This article highlights some of the survey findings and presents unpublished data from the National Drug Treatment Reporting System (NDTRS), the National Drug-Related Deaths Index (NDRDI) and Garda records.
 Comparison of survey findings
 
Cannabis use increased over the four years between the two surveys. The proportion of adults who reported using cannabis at some point in their lives (ever used) increased from 17% in 2002/3 to 22% in 2006/7. The proportion of young adults who reported using cannabis in their lifetime also increased, from 24% in 2002/3 to 29% in 2006/7.

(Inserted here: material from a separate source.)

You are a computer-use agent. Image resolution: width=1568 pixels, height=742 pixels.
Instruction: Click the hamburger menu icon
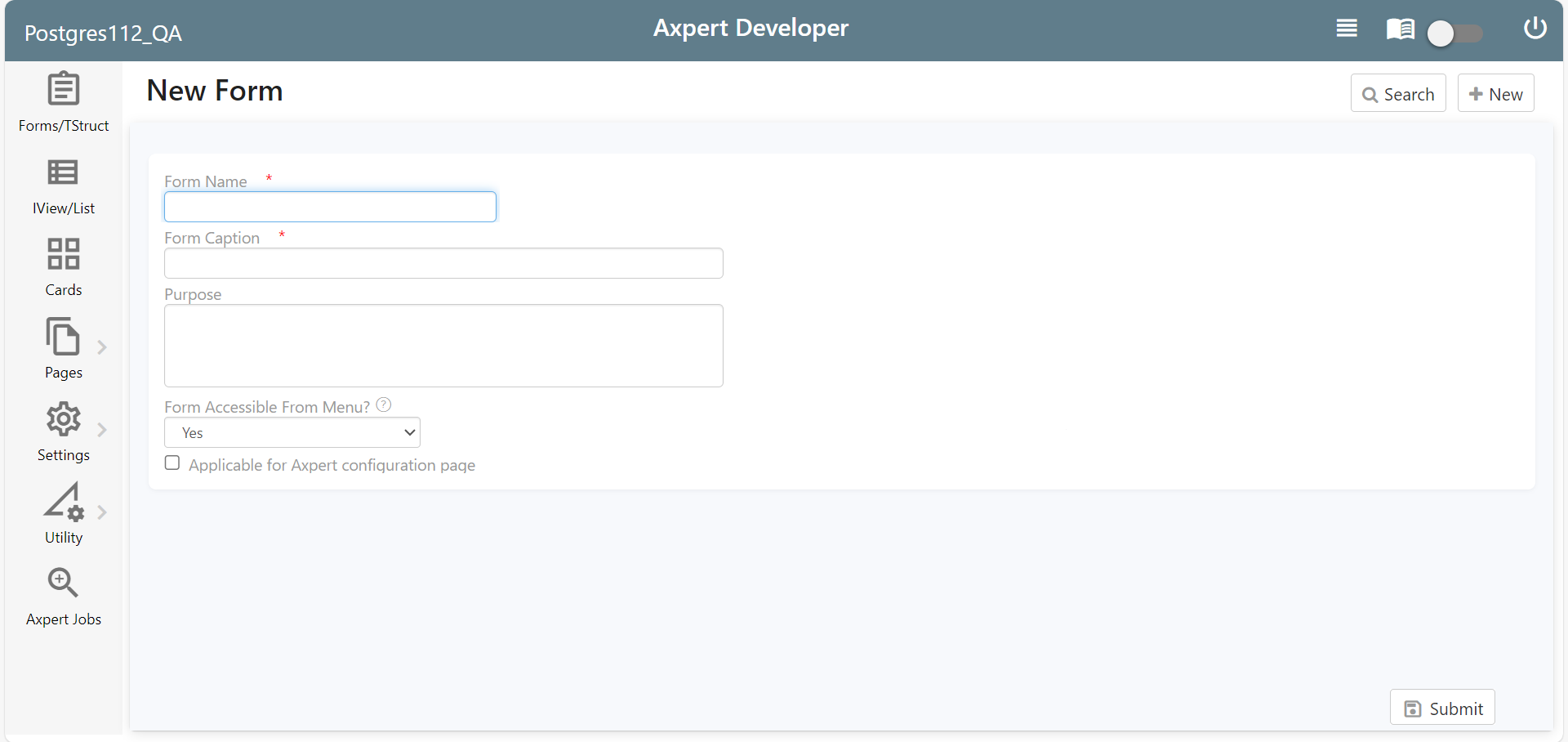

The proportion of adults who reported using cannabis in the last year (recent use) increased from 5% in 2002/3 to 6% in 2006/7. The proportion of young adults who reported using cannabis in the last year increased from 9% in 2002/3 to 10% in 2006/7.
 
The proportion of adults who reported using cannabis in the last month (current use) remained stable at 2.6%.
 
Practices among users - 2006/7 survey
Those who had ever used: Half of all cannabis users had first used the drug before they were 18 years old. The lifetime prevalence rate was higher for men (27%) than for women (17%).
 
Regular users: Over one-quarter (26%) of respondents who had ever taken cannabis reported using (or having used) it regularly. The lag time between first use and regular use was two years. Of those who were or had been regular users, two-thirds (66%) said that they had stopped taking cannabis, 10% said that they had tried to stop but failed and almost one-quarter (24%) had never tried to stop. Of those who had stopped, approximately one-third (32%) said they had done so because they no longer wanted to take the drug, 19% said they had health concerns and 17% said it was no longer part of their social life.
 
Recent users: The majority (62%) of recent cannabis users considered it 'very easy' or 'fairly easy' to obtain the drug within a 24-hour period. Over half (57%) reported obtaining the cannabis they had last used at the house of friends, 12% obtained it in the street/park, 8% in a disco/bar/club and 5% ordered it by phone. The majority (44%) got the cannabis they had last used from a family member or friend, 28% had shared it among friends and 22% had bought it.
 
 Current users: The majority (60%) of current cannabis users reported using a form of cannabis resin. Almost two-in-five (38%) reported using a form of herbal cannabis. Approximately 24% used the drug daily in the month prior to the survey, a further 10% used it several times a week, 28% used it at least once a week and 37% used it less than once a week. Men were more frequent users than women. Almost all (99%) smoked it as a joint (93%), in a pipe (4%) or in a bong (3%): less than 1% ate the drug.
 
 NDTRS data
Analysis from the NDTRS indicates that the number of treated cases reporting cannabis as a main problem drug decreased from 1,384 in 2003 to 958 in 2007 (Table 2), of whom 74% used one or more additional drugs. The number of cases reporting cannabis as an additional problem drug increased from 1,383 in 2001 to 1,630 in 2007 (Table 3). The drugs associated with cannabis use were alcohol, ecstasy, amphetamines and cocaine (Table 4).  These data indicate that only a small proportion of cannabis users are seen at treatment services, and that the majority of those use more than one drug.
 
 
 
Of the 958 cases treated in 2007 who reported cannabis as their main problem drug, 99% smoked it, and 1% ate it. Use by these cases in the month prior to treatment was reported as follows: 49% used it daily, 22% used it between two and six days per week, 8% used it once per week or less and 19% had not used it. As expected, the frequency of cannabis use among treated cases was considerably higher than that among the general survey population.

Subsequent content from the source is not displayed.